I pretty well made the rounds, and yet, I think I’m very lucky. I wasn’t too badly hurt in reality. I like to blow it up, but it was “bad” and it was “good.” I know other people who had really been bounced around, physical violence, the whole bit. I’ve never been hit or anything, you know. I was scarred, but it was the damage that I did to myself the interior damage.
My brother, for instance, wasn’t quite so fortunate as myself. He had committed robbery, and had been travelling in a “rougher society” than I had. As a result, he had been sentenced to the penitentiary and had been released. I got up to visit him a couple of times. Of course, after coming back from serving his time, he got involved with drugs again. His parole officer had an inkling that he might be using drugs again and told him of a little place down on the beach called Synanon.
Addicts were trying to help themselves. This was down in Ocean Park. I remember being loaded and talking about it. My brother thought it was rather amusing, you know; thinking maybe he should come because his parole officer was getting hip to him.
In the meantime, I had had another marriage. This one was completely ridiculous. I didn’t even try to make a success of it; lived with him for about six weeks. I knew nothing about him.
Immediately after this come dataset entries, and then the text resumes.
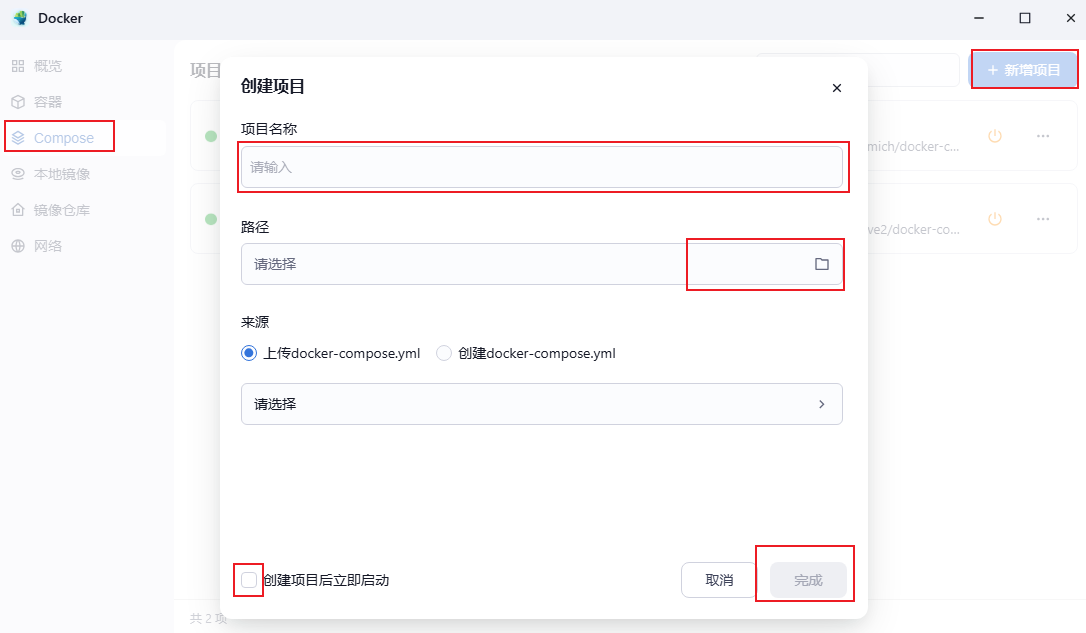Click the 镜像仓库 house icon

pyautogui.click(x=18, y=210)
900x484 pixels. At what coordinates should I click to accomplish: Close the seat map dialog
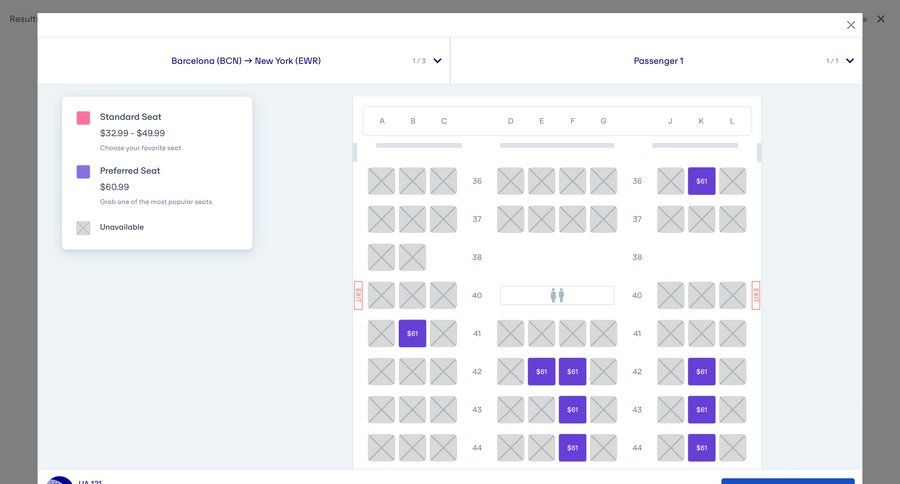tap(851, 25)
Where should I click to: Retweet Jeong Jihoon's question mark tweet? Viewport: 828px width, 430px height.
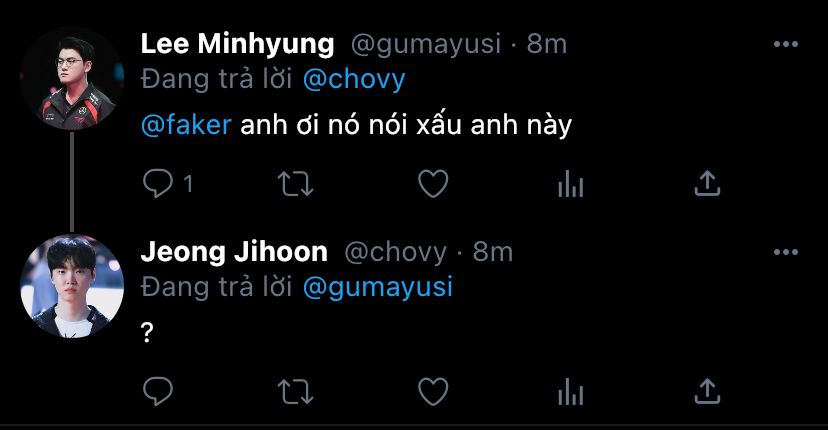point(296,392)
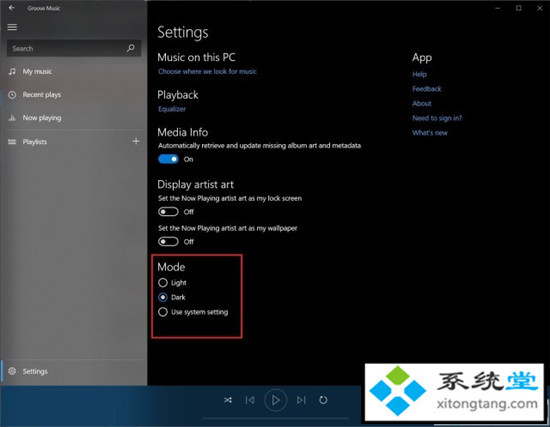This screenshot has height=427, width=550.
Task: Enable lock screen artist art toggle
Action: [168, 212]
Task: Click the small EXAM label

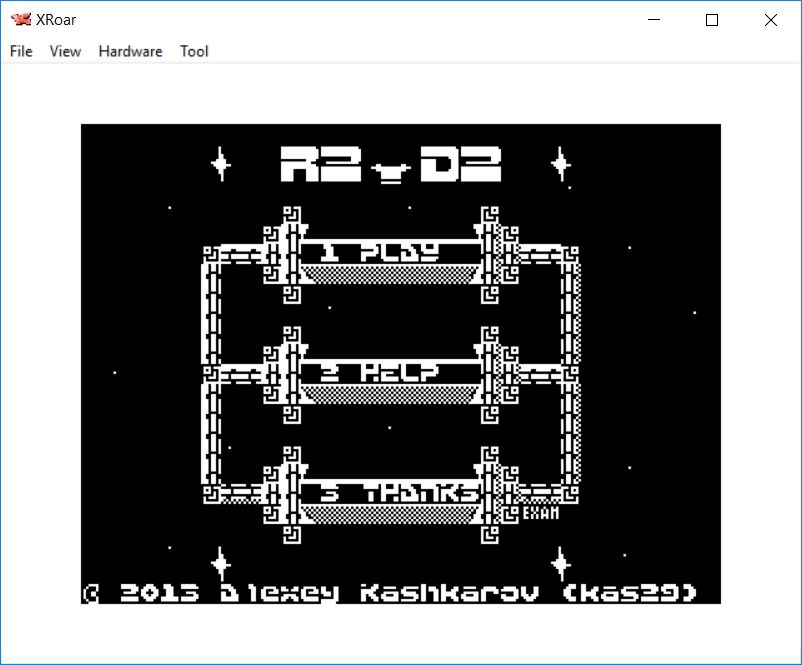Action: pyautogui.click(x=541, y=514)
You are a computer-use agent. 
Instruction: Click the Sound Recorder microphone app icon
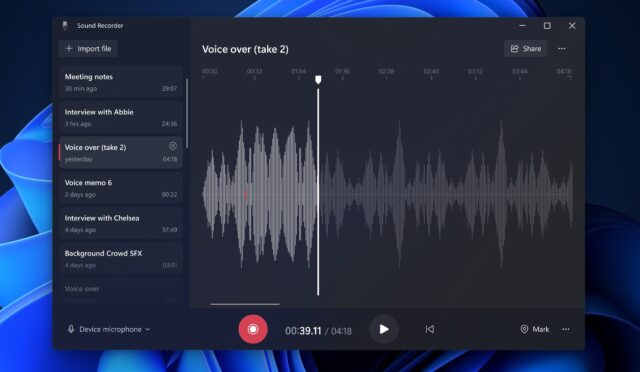pos(64,25)
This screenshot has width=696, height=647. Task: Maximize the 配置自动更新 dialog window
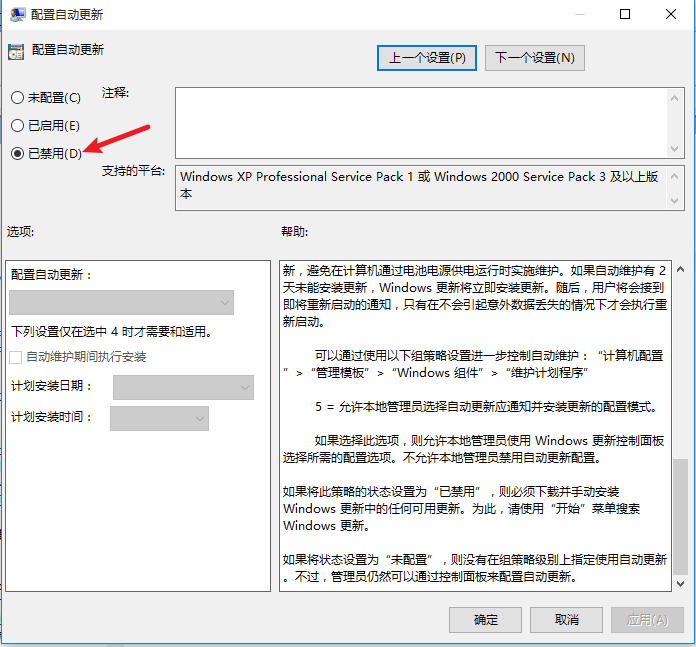625,15
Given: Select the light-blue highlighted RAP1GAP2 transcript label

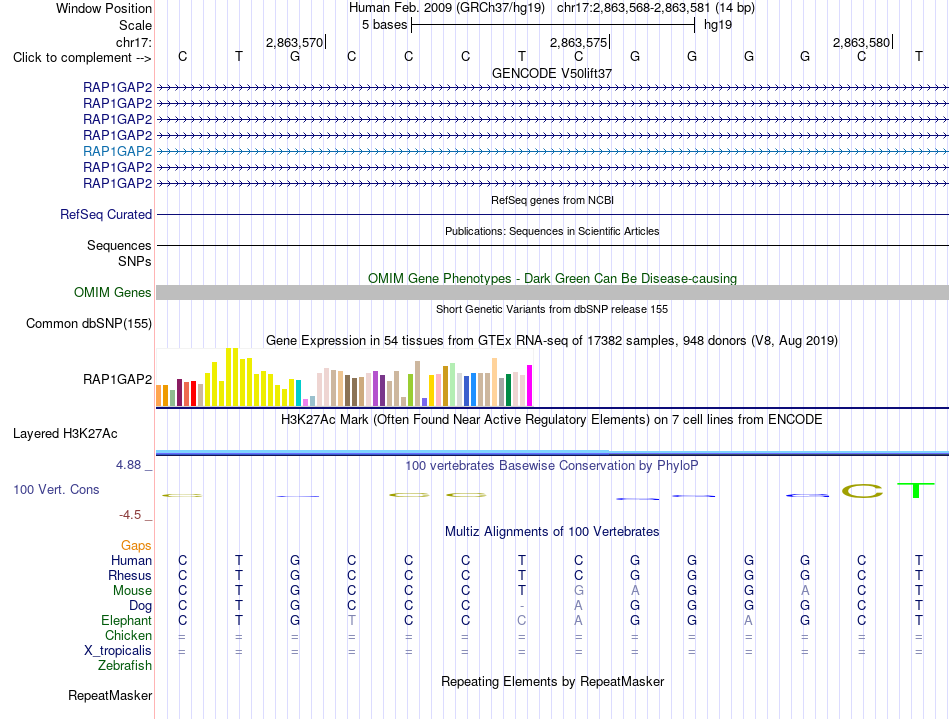Looking at the screenshot, I should (x=118, y=151).

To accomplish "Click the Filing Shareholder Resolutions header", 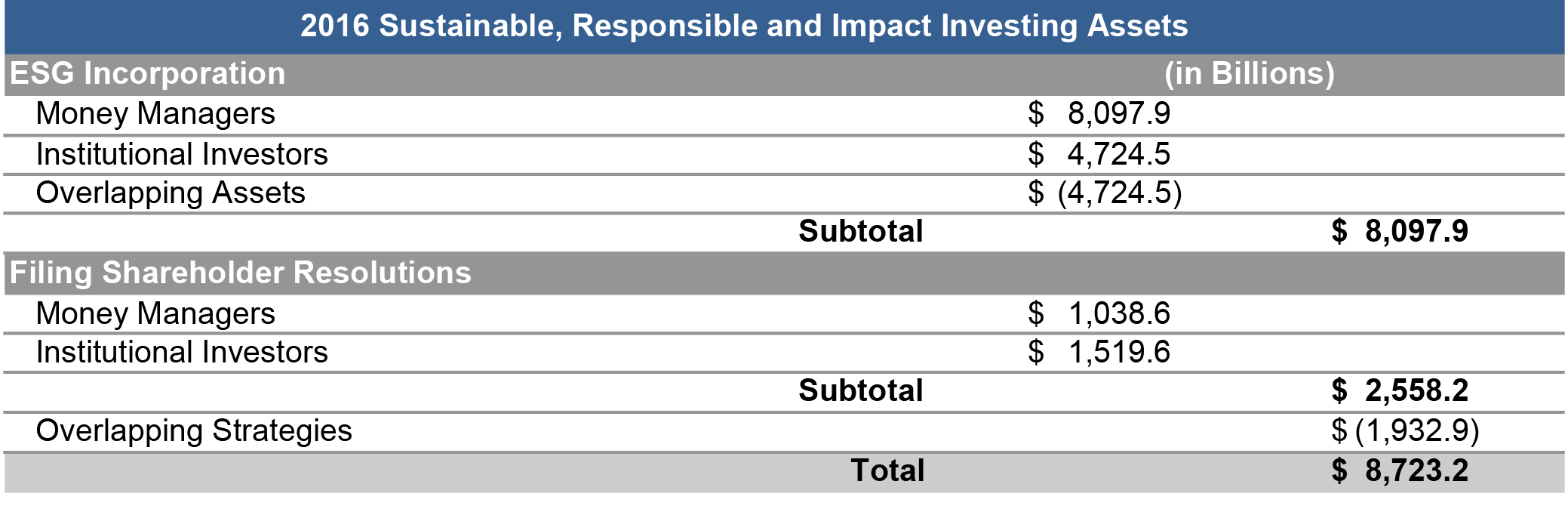I will (240, 273).
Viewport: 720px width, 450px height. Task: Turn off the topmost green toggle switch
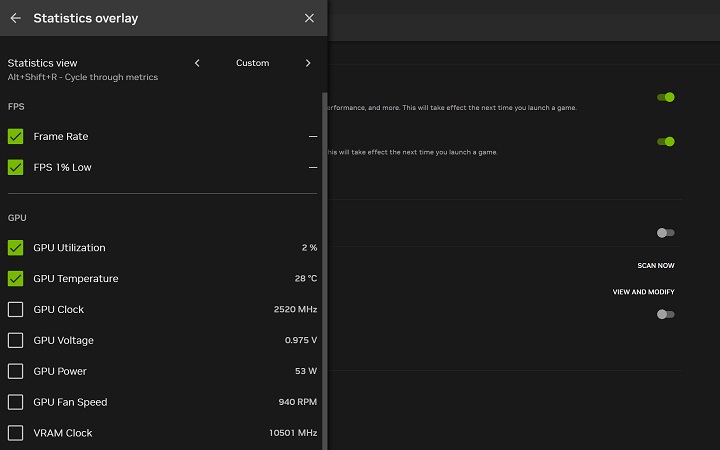pos(665,97)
We didn’t even try to make a marriage. I had married him loaded, dashed across the desert back to Arizona, married, and came back. It was such a complete fiasco that, even in my addiction, I knew it was nothing. It was just this search that I was continuing since I was twenty, of trying to establish some kind of personal relationship for myself. I never used his name, as a matter of fact. Anyway, I remember I had another boyfriend at this time and I had went off on one more little tangent before reaching Synanon.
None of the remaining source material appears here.